Introduction

Inspired from my signal analysis teacher at uni, who is also passionated with music (he is a keen oboe player!), I wanted to code a simple algorithm to analyze the notes in a music piece. The pitch of each note is defined by a frequency $f$. For example, the most common tuning fork gives a A at frequency $440$Hz. Fourier decomposition is a very efficient mathematical tool: it shows the different frequencies present in a signal. We suppose that we record an instrument, like a piano, where different notes are played consecutively.

We suppose that each note are played on a twelve-tone equal temperament keyboard.

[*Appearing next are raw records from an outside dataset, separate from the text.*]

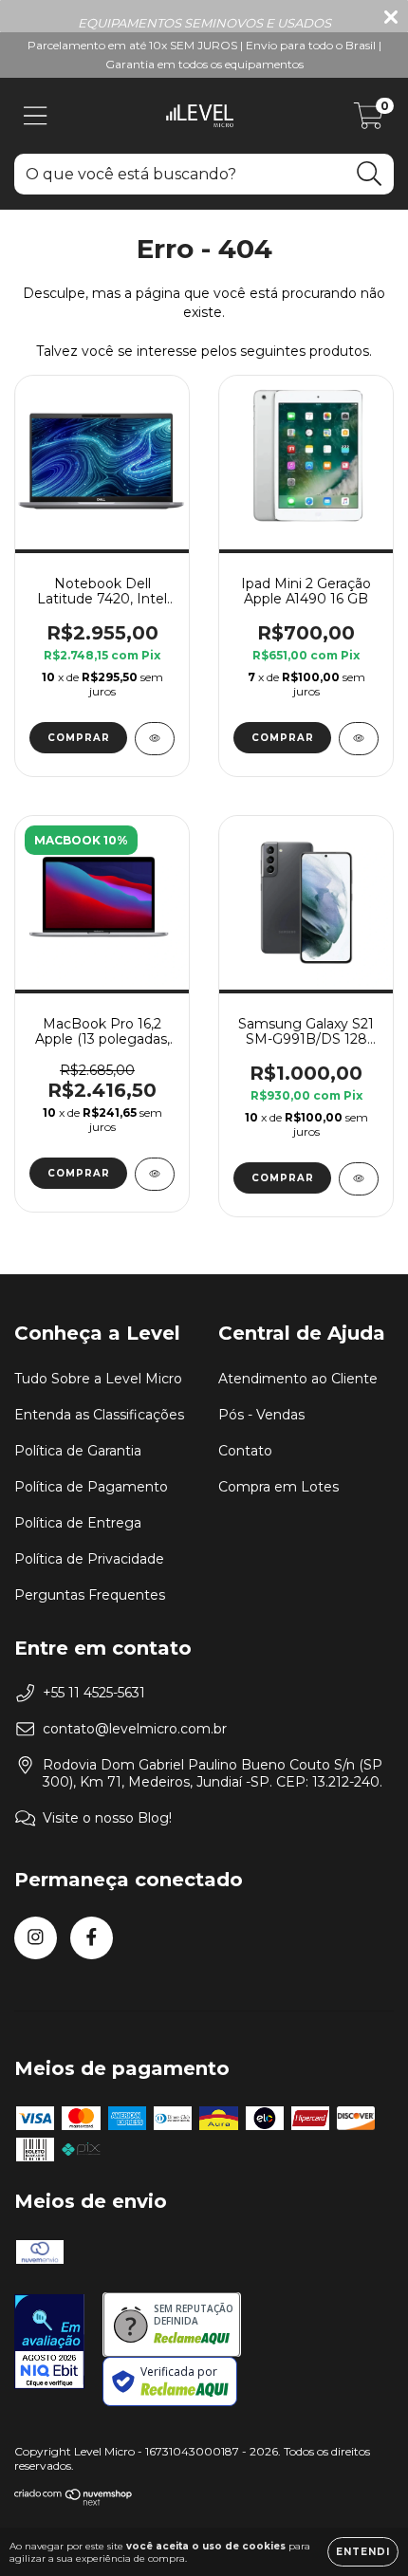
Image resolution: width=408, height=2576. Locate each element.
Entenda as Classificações (99, 1414)
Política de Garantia (77, 1450)
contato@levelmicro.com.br (135, 1728)
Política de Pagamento (91, 1486)
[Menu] (35, 116)
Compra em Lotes (278, 1486)
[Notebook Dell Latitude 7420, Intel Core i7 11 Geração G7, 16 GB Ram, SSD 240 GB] (155, 738)
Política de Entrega (77, 1522)
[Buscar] (369, 174)
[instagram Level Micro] (35, 1938)
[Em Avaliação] (49, 2343)
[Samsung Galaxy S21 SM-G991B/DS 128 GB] (359, 1178)
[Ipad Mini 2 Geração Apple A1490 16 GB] (359, 738)
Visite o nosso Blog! (107, 1817)
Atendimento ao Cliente (298, 1378)
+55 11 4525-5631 (94, 1692)
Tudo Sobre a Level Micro (98, 1378)
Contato (245, 1450)
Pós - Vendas (261, 1414)
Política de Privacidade (89, 1558)
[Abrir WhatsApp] (360, 2528)
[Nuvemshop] (73, 2501)
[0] (368, 120)
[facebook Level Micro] (91, 1938)
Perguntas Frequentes (89, 1594)
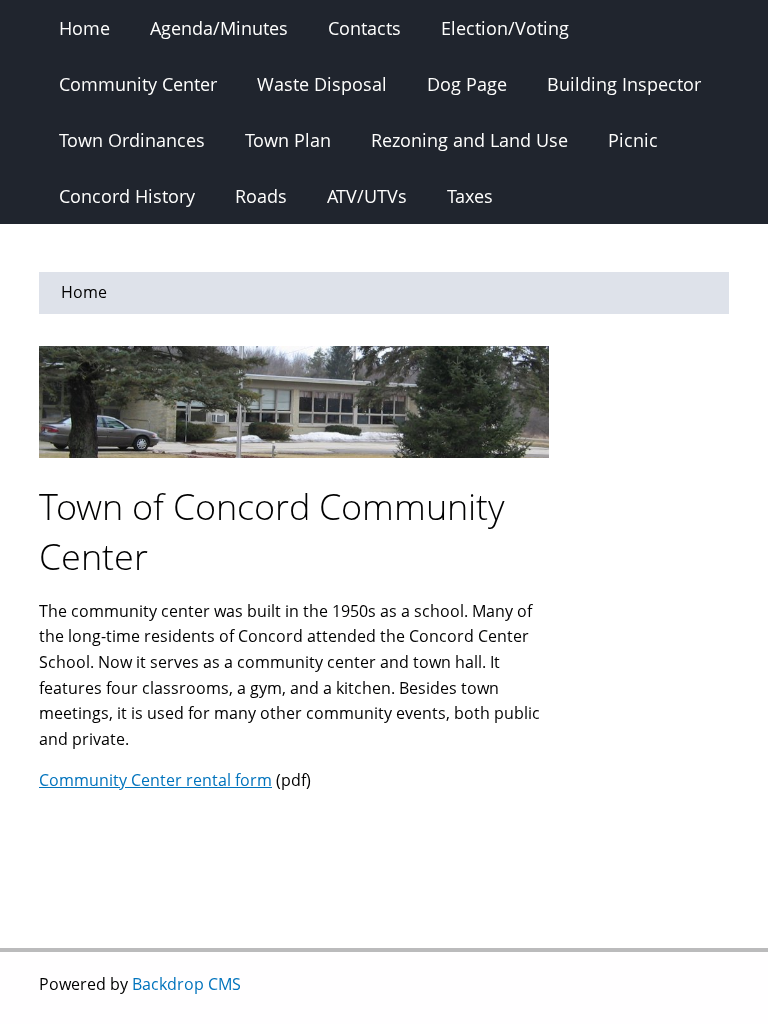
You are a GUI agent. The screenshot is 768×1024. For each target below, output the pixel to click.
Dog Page (467, 84)
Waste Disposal (322, 84)
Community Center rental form (155, 780)
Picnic (633, 140)
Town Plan (288, 140)
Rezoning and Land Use (469, 140)
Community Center (138, 84)
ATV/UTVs (367, 196)
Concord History (127, 196)
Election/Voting (505, 28)
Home (84, 28)
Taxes (470, 196)
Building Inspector (624, 84)
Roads (261, 196)
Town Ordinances (132, 140)
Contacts (364, 28)
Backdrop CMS (186, 984)
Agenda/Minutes (219, 28)
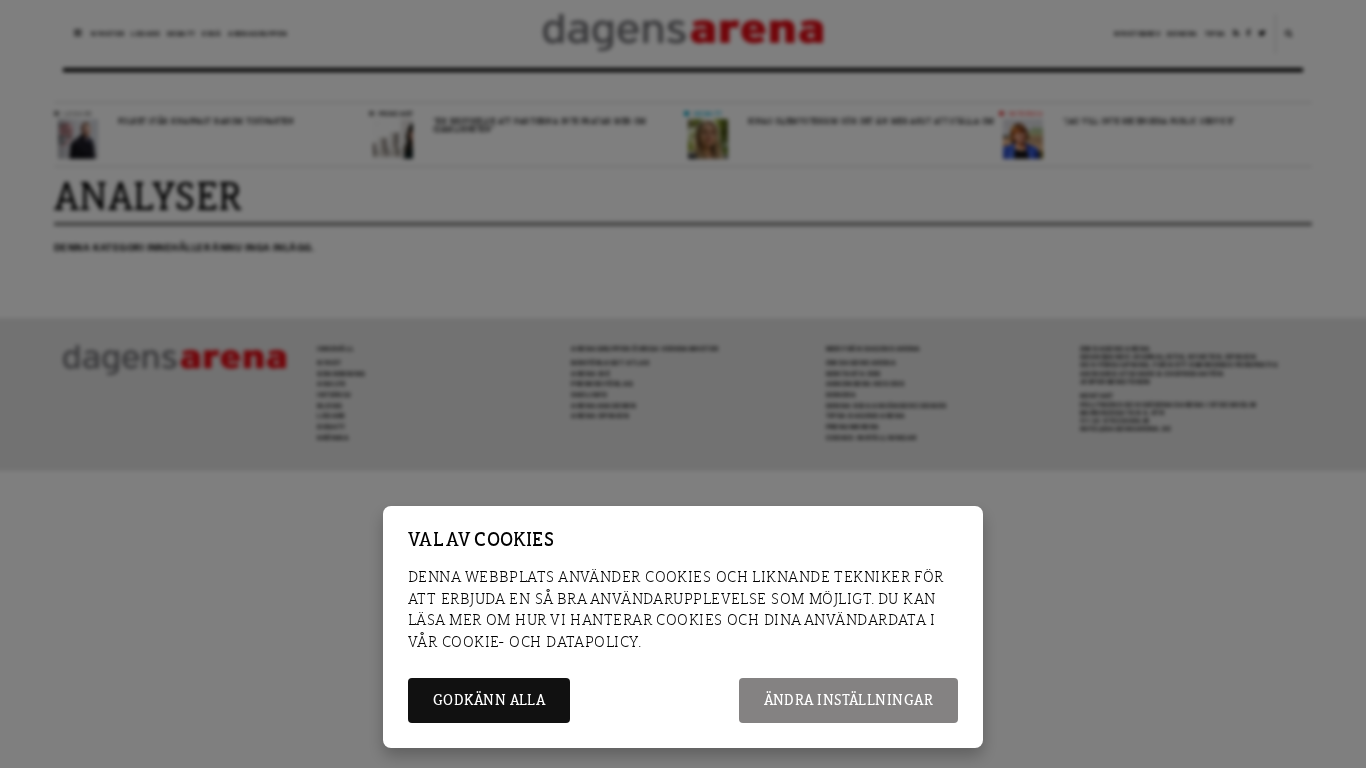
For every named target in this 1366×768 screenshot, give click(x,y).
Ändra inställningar (848, 700)
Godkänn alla (489, 700)
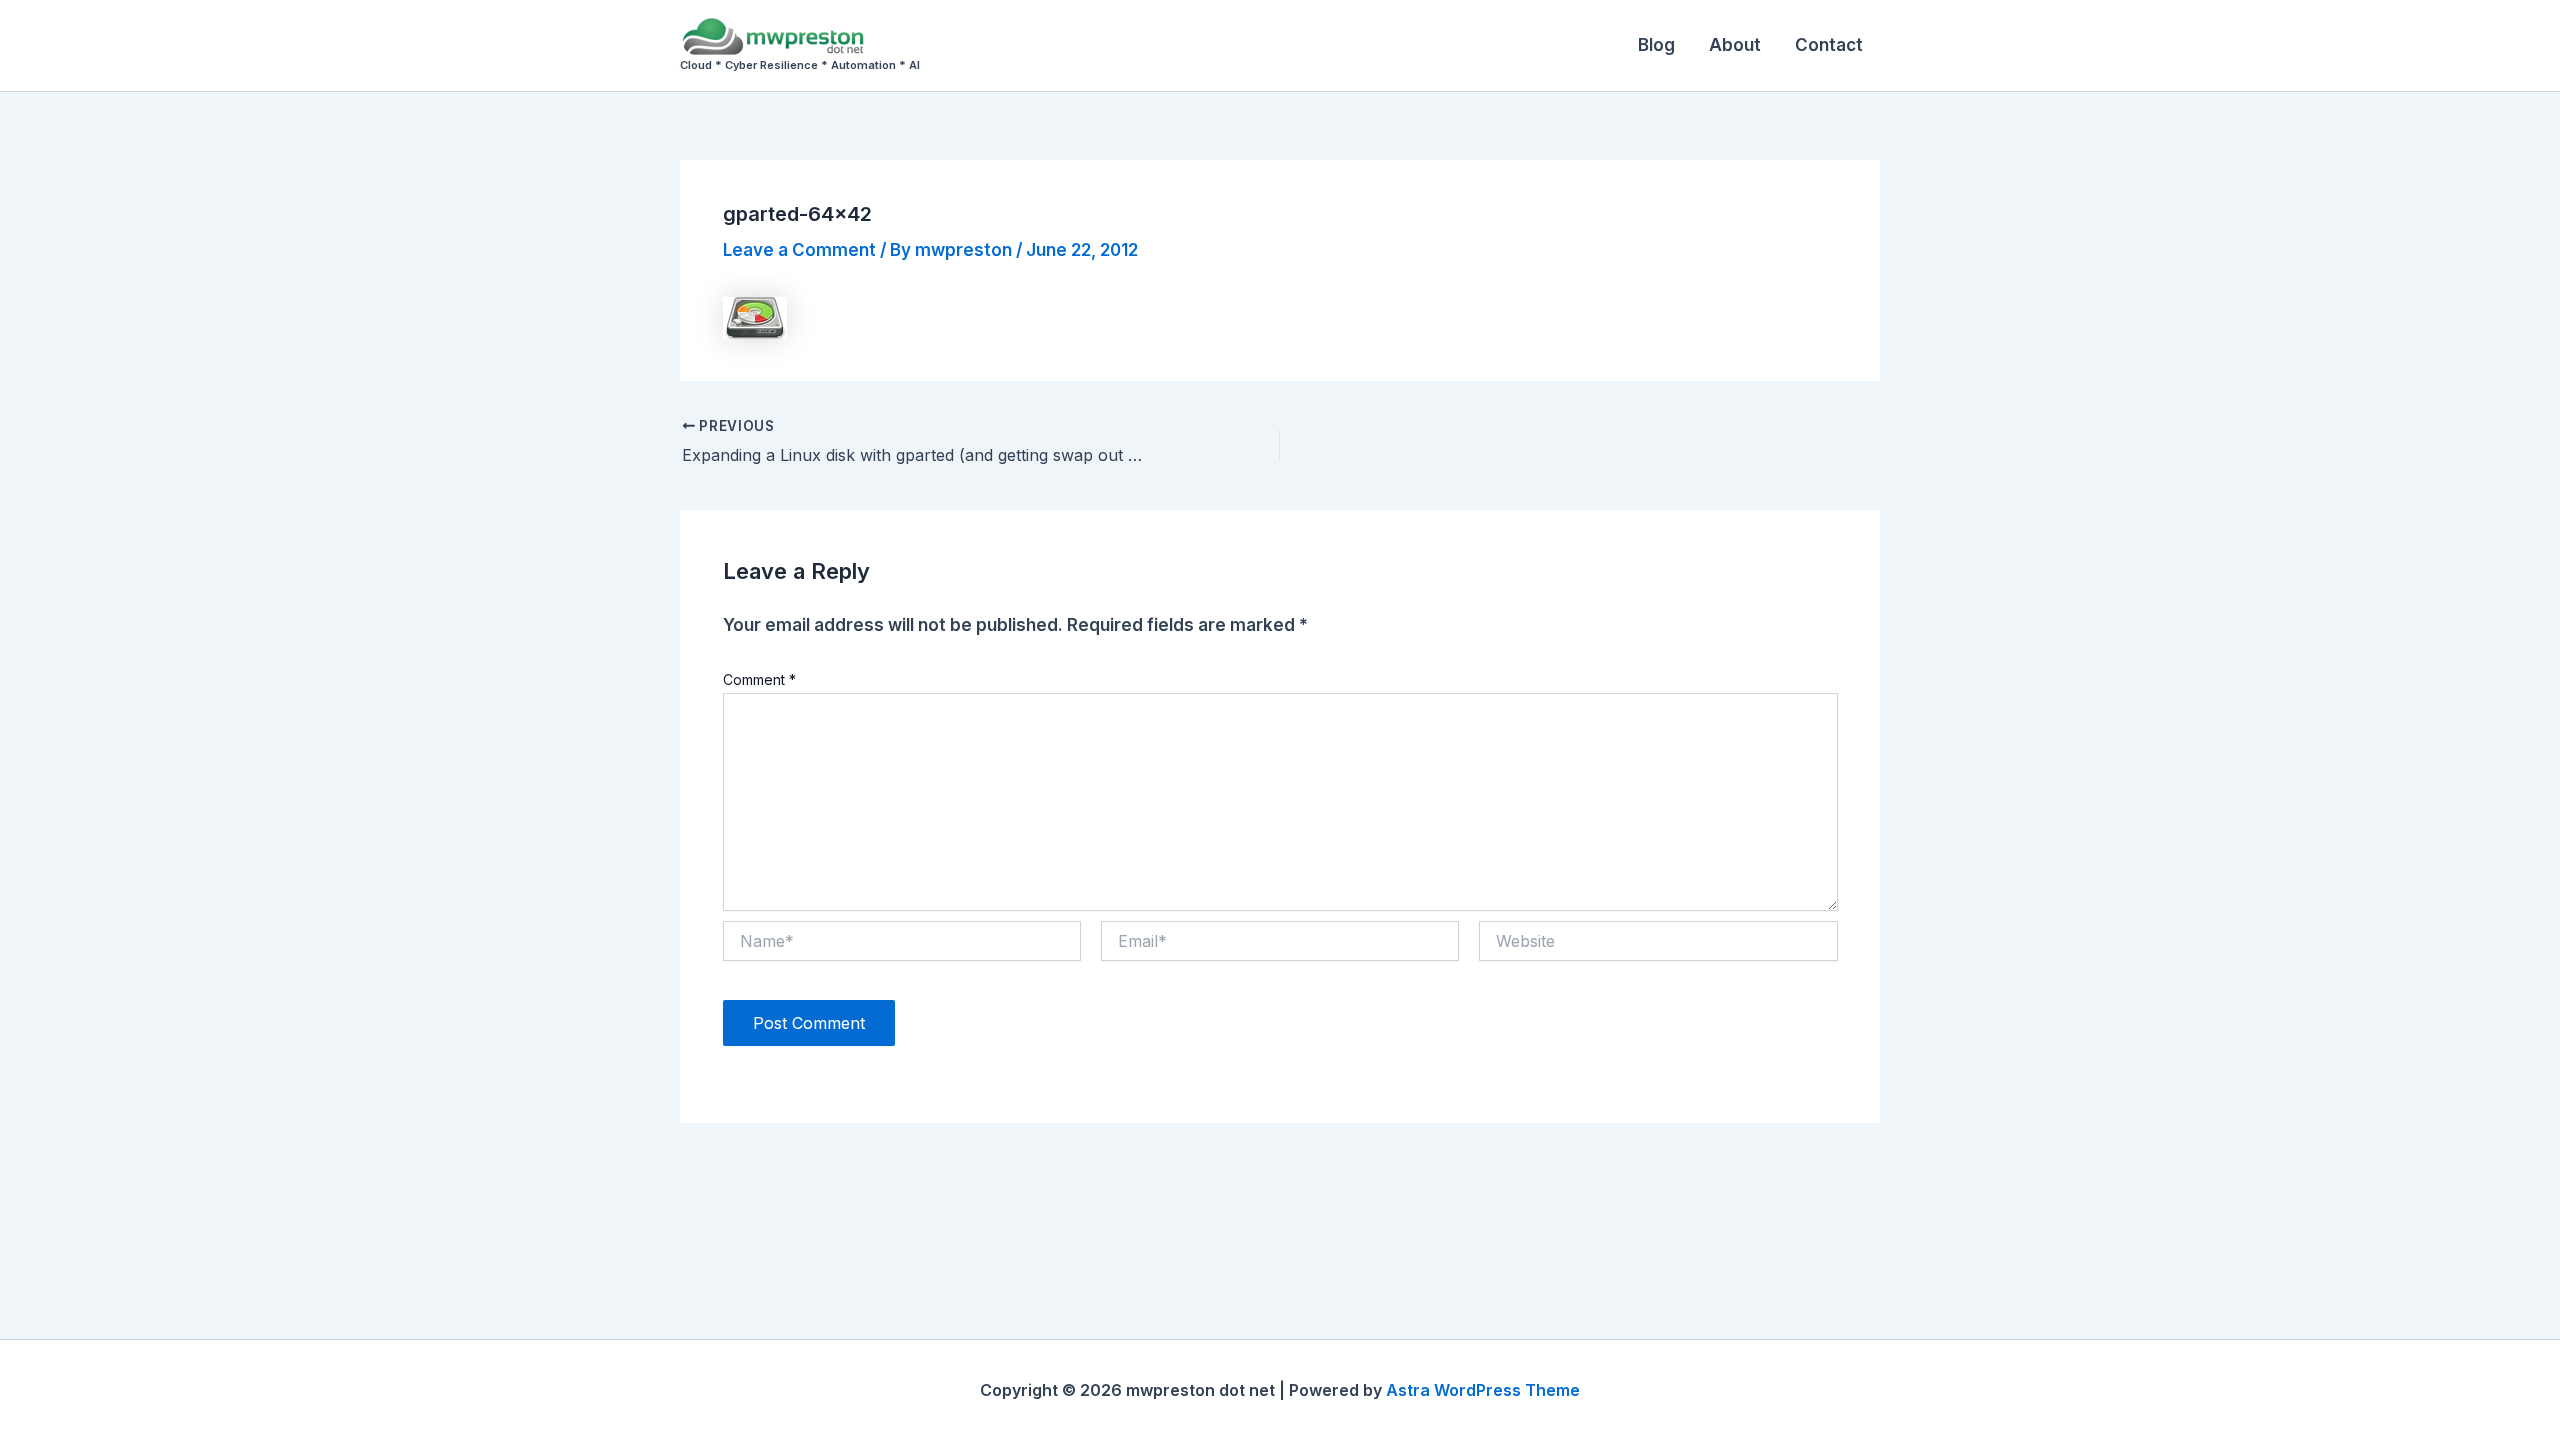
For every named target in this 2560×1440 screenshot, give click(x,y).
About (1735, 45)
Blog (1656, 45)
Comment (759, 679)
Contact (1829, 45)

That means that the octave is divided into 12 parts which are equally spaced on a logarithmic scale.

Figure 1 : 12-tone equal temperament chromatic scale on C

From a first note A defined by the frequency $f_0 = 440$Hz, the other notes are defined by: $$ f_i = f_0 \sqrt[12]{2}^i $$

My method works in three steps:

  • smooth the temporal signal in order to detect the moment where the notes where played
  • apply Fourier transform to each note individually
  • find the fundamental frequency and convert it to a note.

Diving into the temporal signal

Here the music I recorded:

Audio: Piano impro

Let’s analyze the signal!

Figure 1 : Temporal signal

If we zoom into the time axis, we can observe something close to a sinusoidal signal:

Figure 2 : Zoom into the time signal


First step: Detect the moment where the notes where played

Figure 3 : Spectrogram of the song.

From the spectrogram, we can compute a smoothest version of the temporal signal which makes the detection of the note easy by a scipy function detect_peaks.

Figure 4 : Smooth version of the time signal, and the red vertical lines correspond to detected notes.

# Import functions
import numpy as np
import matplotlib.pyplot as plt
from scipy.fft import fft, ifft, fftfreq
from scipy.signal import spectrogram, find_peaks

# Compute the spectrogram and sum
f, t, Sxx = spectrogram(y, fs, nperseg=2**9)
enveloppe = Sxx.sum(axis=0)

# Detect the timestamps of the note
ind, descr = find_peaks(enveloppe, width=1, height=5e-5)

# Plot
plt.figure(figsize=(15,4))
plt.plot(t, enveloppe, label='Temporal signal') # temporal signal
for num_i,i in enumerate(ind): # the peaks
    plt.plot([t[i],t[i]], [0,descr['peak_heights'][num_i]], c='red')
plt.show()

Second step: Apply Fourier transform

Then we can apply for each interval apply a fast fourier transform to find which frequencies are present in this temporal signal. Then we can detect again the peaks and choose the highests as being the main harmonic.

Figure 3 : (Top) The extracted temporal signal corresponding to a note detected in the song. (Bottom) The corresponding Fourier transform of the signal. The highest peak is detected at $f=1575$. The other two peaks at higher frequencies correspond to the higher harmonics $2f$ and $3f$.

# Enumerate trough the peaks (the detected notes)
for num_i,i in enumerate(ind):
    t_min, t_max = t[descr['left_bases'][num_i]], t[descr['right_bases'][num_i]]
    if t_max-t_min<2: # check that the one is shorter than 2 secs

        # Subset 
        small_t, small_y = t_axis[(t_axis>=t_min)&(t_axis<=t_max)], \
            y[(t_axis>=t_min)&(t_axis<=t_max)]
        
        # FFT
        N = len(small_t)
        yf = fft(small_y)
        yf = 2.0/N * np.abs(yf[0:N//2])
        xf = fftfreq(N, 1/fs)[:N//2]

        # Detect the peaks in the spectrum
        peaks, _ = find_peaks(yf, distance=10, width=1)

        # Choose the highest peak
        index_maxi = np.argsort(yf[peaks])[-1]
        f = xf[peaks[index_maxi]]
        index_note = quantize_f_to_note(f)
        print(f, index_note, liste_notes_letter[index_note%12])
liste_notes_letter = ["A", "A#", "B", "C", "C#", "D", "D#", "E", "F", "F#", "G", "G#"]

Third step: Find the frequency then the note

We can inverse the formula presented earlier

$$ f_i = f_0 \sqrt[12]{2}^i $$

and find back which note $i$ is defined by frequency $f$:

$$ i = round(12 \log_2(\frac{f}{f_0})) $$

def quantize_f_to_note(f):
  # Input frequency f (Hz)
  # Ouput integer. 0 is A 440Hz, -1 is the Ab under, and 1 is A# above.
  return(np.round(12*np.log(f/440)/np.log(2)).astype(int))

Results

I still need to upload the result: compare the midi file to the output!